_Aim of the task:_
Begin your transcription at the line containing "icon at top" and continue it, word for word, to the final line below. Include only those lines and skip the pictures.

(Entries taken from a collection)
○ ○ ○ ○ ○

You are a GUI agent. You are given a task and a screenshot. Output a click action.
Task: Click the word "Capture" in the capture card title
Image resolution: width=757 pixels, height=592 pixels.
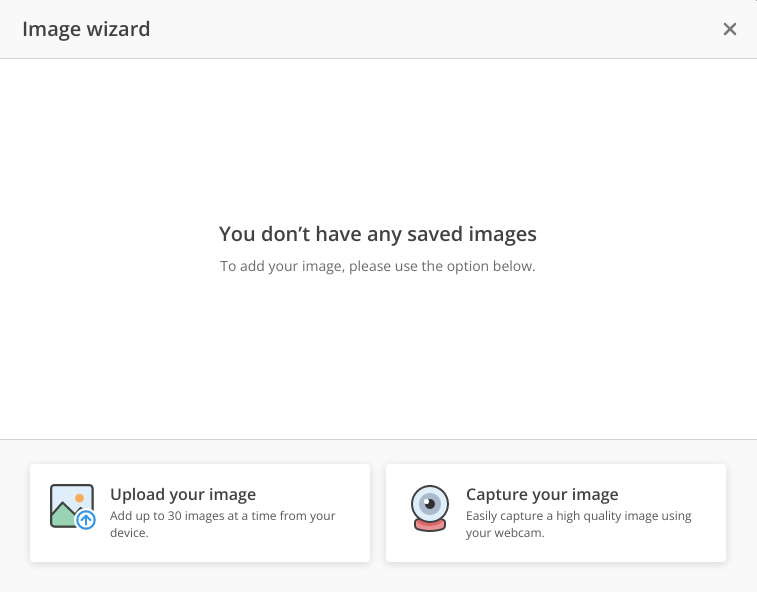click(x=496, y=494)
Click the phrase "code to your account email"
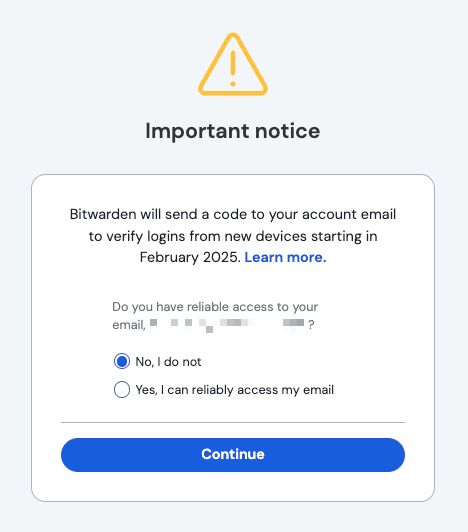468x532 pixels. point(304,214)
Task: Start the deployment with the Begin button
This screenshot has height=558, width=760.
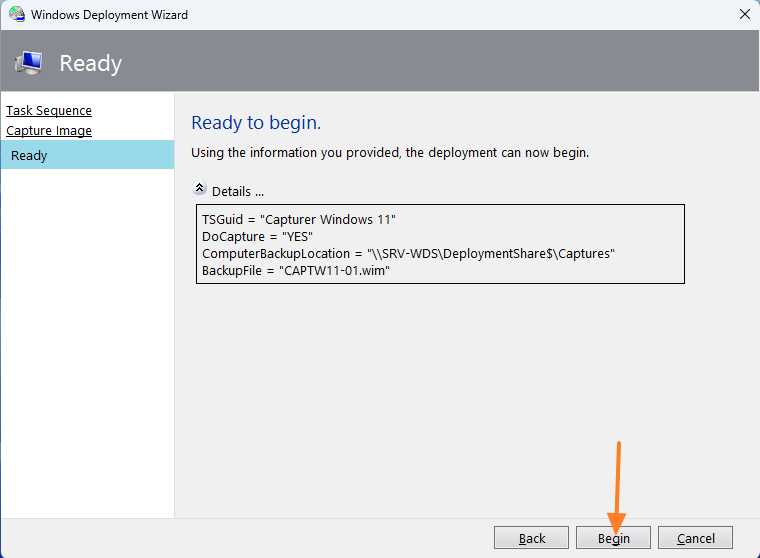Action: (614, 538)
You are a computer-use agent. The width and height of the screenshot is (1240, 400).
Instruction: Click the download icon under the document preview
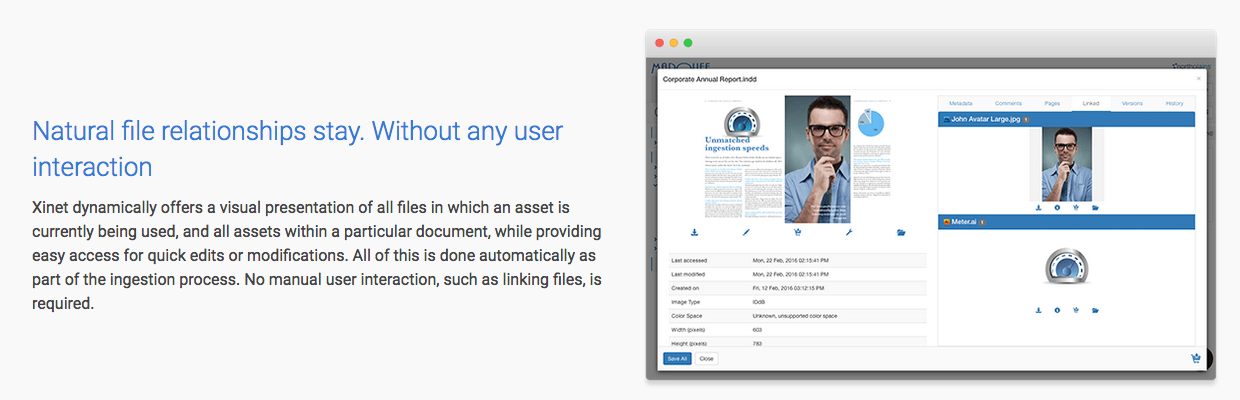tap(694, 232)
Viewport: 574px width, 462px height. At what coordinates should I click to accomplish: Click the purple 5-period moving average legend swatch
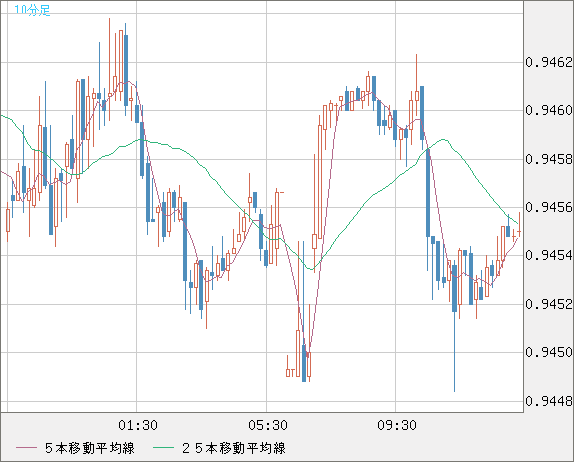click(26, 448)
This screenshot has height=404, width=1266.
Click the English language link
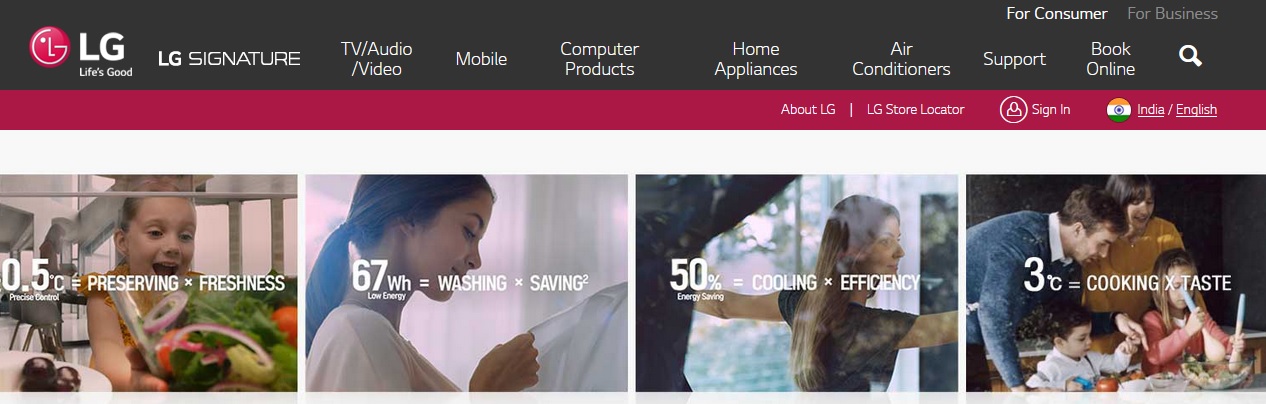point(1196,110)
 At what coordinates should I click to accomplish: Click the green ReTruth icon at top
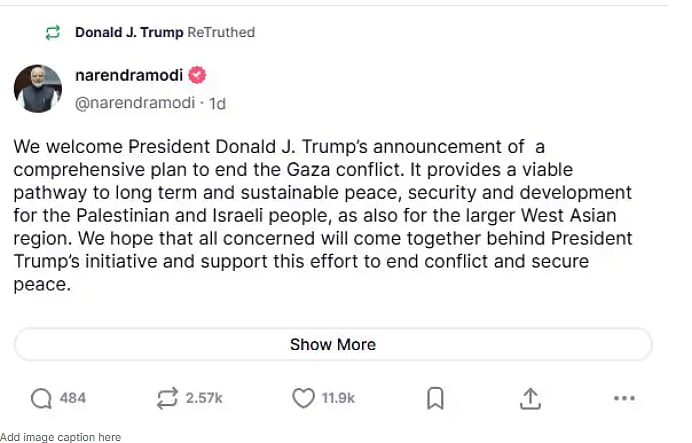[x=53, y=33]
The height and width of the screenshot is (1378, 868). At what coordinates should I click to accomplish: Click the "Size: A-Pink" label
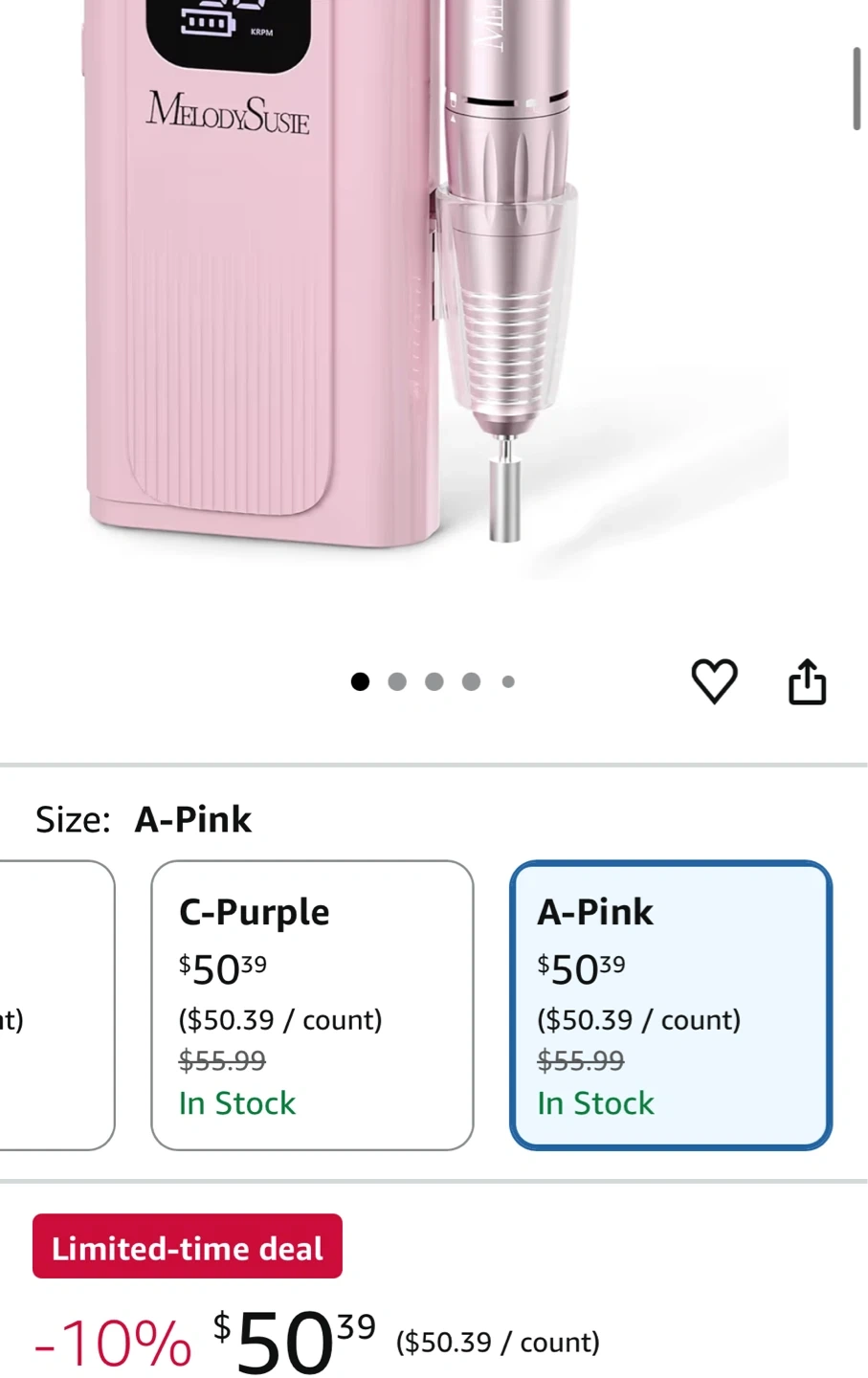pos(144,819)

○ ○ ○ ○ ○

_Your solution:_
 At what coordinates should I click to accomplish: Click the green ReTruth icon at top
[x=53, y=33]
The height and width of the screenshot is (1378, 868). At what coordinates should I click to accomplish: Click the "Size: A-Pink" label
pos(144,819)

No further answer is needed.